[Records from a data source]
"""

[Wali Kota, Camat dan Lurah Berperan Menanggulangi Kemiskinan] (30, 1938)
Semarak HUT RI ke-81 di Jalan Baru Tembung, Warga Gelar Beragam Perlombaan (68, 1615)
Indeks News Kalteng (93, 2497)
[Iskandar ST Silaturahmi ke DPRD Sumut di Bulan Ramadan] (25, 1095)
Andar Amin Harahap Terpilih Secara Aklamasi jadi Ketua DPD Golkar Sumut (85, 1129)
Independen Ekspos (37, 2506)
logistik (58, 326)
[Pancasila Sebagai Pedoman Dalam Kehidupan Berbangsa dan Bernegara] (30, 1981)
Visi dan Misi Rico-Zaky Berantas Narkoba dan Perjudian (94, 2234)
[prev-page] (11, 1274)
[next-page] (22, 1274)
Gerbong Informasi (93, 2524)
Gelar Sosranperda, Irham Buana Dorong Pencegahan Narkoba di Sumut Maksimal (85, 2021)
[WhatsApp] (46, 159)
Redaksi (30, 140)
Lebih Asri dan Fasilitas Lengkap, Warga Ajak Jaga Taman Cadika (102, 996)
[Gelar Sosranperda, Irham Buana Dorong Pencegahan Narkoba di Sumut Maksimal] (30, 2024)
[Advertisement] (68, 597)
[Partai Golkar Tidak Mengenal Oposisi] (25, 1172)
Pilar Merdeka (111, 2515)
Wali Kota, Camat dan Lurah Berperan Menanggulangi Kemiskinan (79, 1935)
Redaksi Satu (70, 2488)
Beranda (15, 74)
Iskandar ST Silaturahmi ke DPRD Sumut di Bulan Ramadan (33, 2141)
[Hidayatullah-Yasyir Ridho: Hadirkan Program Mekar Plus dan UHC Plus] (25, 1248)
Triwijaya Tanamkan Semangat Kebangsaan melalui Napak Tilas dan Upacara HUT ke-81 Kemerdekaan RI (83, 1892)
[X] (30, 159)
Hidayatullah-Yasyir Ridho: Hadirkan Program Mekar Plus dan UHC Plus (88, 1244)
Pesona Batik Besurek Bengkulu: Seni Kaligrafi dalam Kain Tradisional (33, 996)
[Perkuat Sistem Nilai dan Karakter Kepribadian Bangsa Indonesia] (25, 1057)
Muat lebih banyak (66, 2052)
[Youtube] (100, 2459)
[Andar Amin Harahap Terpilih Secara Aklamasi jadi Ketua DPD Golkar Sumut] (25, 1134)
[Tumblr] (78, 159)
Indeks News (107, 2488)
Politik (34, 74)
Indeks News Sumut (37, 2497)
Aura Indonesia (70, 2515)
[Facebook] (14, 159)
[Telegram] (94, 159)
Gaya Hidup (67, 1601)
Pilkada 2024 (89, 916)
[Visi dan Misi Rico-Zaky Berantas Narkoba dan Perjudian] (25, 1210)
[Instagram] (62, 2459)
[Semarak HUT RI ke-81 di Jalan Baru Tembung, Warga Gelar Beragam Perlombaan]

"""
"""

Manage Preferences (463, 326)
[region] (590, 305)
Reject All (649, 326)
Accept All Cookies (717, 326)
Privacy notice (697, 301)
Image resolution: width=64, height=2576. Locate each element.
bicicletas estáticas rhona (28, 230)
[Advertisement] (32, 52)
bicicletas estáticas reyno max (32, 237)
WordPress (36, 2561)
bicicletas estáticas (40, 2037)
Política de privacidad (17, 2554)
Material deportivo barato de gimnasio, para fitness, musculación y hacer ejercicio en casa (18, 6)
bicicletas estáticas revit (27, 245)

"""

Reproduce exactly the section above that begins at the line containing "Plus (88, 1244)" and ends at the line containing "[Youtube] (100, 2459)", leaving out all other lines.

Hidayatullah-Yasyir Ridho: Hadirkan Program Mekar Plus dan UHC Plus (88, 1244)
Pesona Batik Besurek Bengkulu: Seni Kaligrafi dalam Kain Tradisional (33, 996)
[Perkuat Sistem Nilai dan Karakter Kepribadian Bangsa Indonesia] (25, 1057)
Muat lebih banyak (66, 2052)
[Youtube] (100, 2459)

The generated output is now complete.